===== Document section

Friday, May 20, 2011

Critical care and Emergency Medicine

One interesting aspect of the practice here: The EM registrars tend to call (or the nurses call for them) the ICU Registrar (and consultant) for every significant resuscitation. Unfortunately, those guys tend to arrive and take over - reinforcing my impression that EM here is 10-15 years behind the US in that EM is distinctly a second class specialty - a step removed from the GP's, and often treated as just overpaid interns (remember those days?). I've tried to discourage those early calls, unless we really need the help, and push the EM guys to do the resuscitation - both the diagnostic and cognitive parts of it, and the procedural stuff. Interesting how few procedures many of the guys have done, despite the large number of resuscitations we do (using the broad term resuscitation of trauma, sepsis, etc - not CPR stuff). There seem to be 2-5 folks per day needing serious attention to volume, airway management, arrhythmia treatment, etc.

On the other hand, it is fun to work with and/or watch these guys from ICU. Guess what - treating critically ill is all they do (we winnow out the chaff for them) and they are more practiced, experienced, and slick at it.

It makes me think that we really need to get one or more EM/Critical Care trained and (soon) boarded guys at DHEM/UCHSC. Someone of that ilk would be able to spend time in ICU working that end of the skill set, and share it with our residents - to the betterment of the training. Just a thought.

==========
===== Given entries

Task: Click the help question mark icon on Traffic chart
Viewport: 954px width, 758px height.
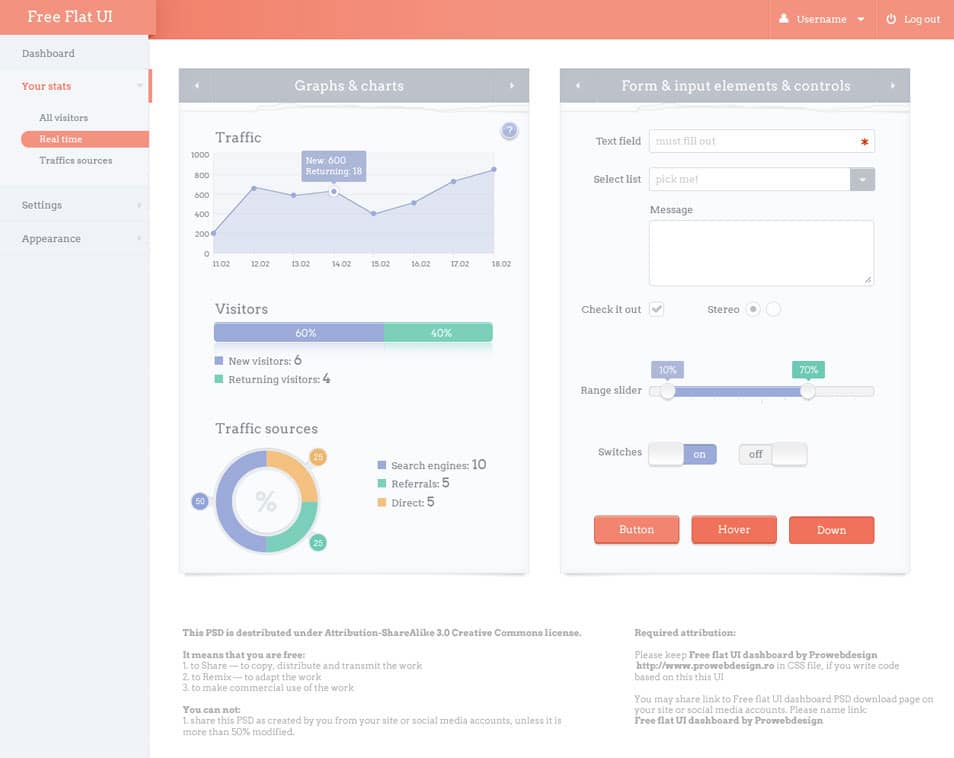Action: 509,130
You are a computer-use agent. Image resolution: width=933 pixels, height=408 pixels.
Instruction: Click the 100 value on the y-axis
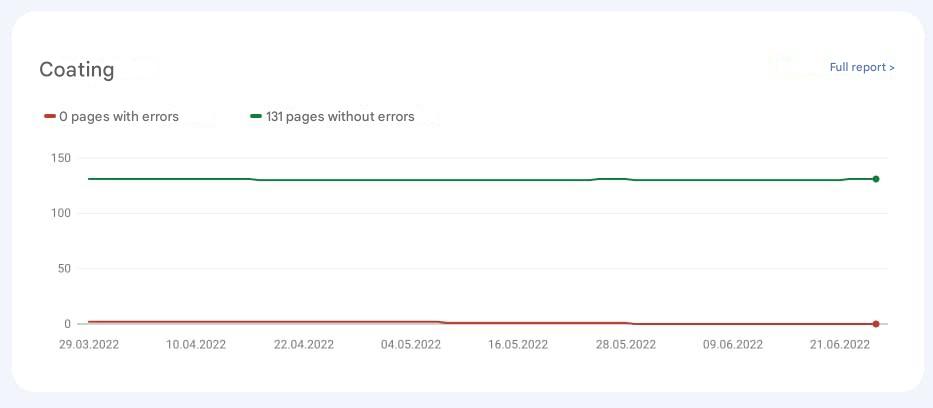pos(60,213)
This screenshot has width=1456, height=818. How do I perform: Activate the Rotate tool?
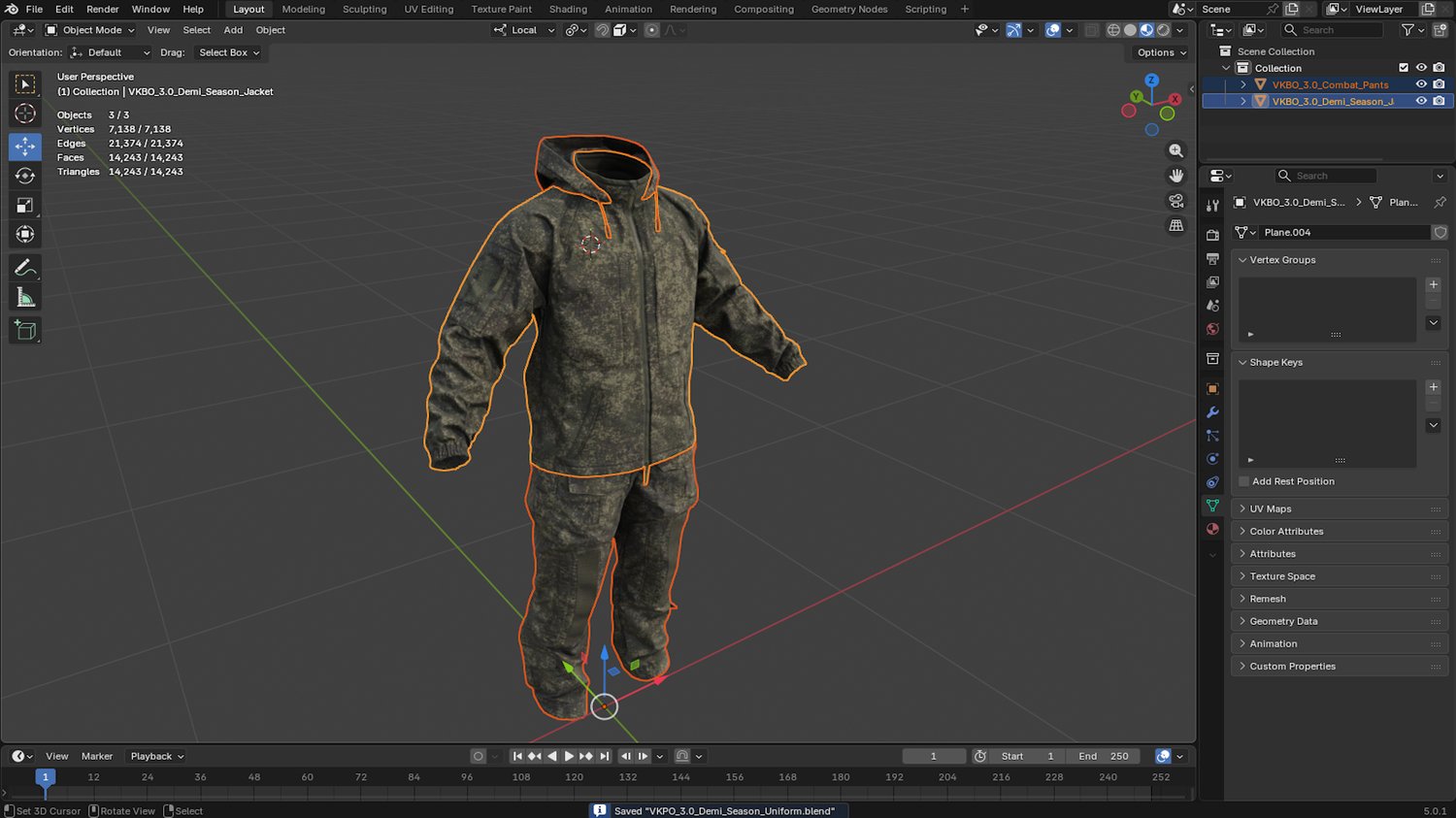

==========

* _Activity 1_
Answer these about the post on critical care and emergency medicine:
(a) How many years behind the US does the writer say EM is in this setting?
(b) How many people per day seem to need serious attention to volume, airway management, arrhythmia treatment and similar care?
(c) At which places does the writer think EM/Critical Care trained people are needed?
* _Activity 2_
Please decide whether each statement agrees with the post on critical care and emergency medicine, and back each answer with the text's own words:
(a) The EM registrars seldom call the ICU Registrar for resuscitations.
(b) The writer uses "resuscitation" broadly, covering trauma and sepsis but not CPR.
(c) The ICU staff are described as less practiced than the EM staff at treating the critically ill.
* _Activity 3_
In the post on critical care and emergency medicine, substitute "trainees" for "residents" in the part that opens with the words containing "On the other" and closes with "Just a thought.". Write out that part with the change.

* _Task solution 1_
(a) 10-15 years.
(b) 2-5 people per day.
(c) DHEM/UCHSC.

* _Task solution 2_
(a) No: "The EM registrars tend to call (or the nurses call for them) the ICU Registrar (and consultant) for every significant resuscitation."
(b) Yes: "using the broad term resuscitation of trauma, sepsis, etc - not CPR stuff"
(c) No: "they are more practiced, experienced, and slick at it."

* _Task solution 3_
On the other hand, it is fun to work with and/or watch these guys from ICU. Guess what - treating critically ill is all they do (we winnow out the chaff for them) and they are more practiced, experienced, and slick at it.

It makes me think that we really need to get one or more EM/Critical Care trained and (soon) boarded guys at DHEM/UCHSC. Someone of that ilk would be able to spend time in ICU working that end of the skill set, and share it with our trainees - to the betterment of the training. Just a thought.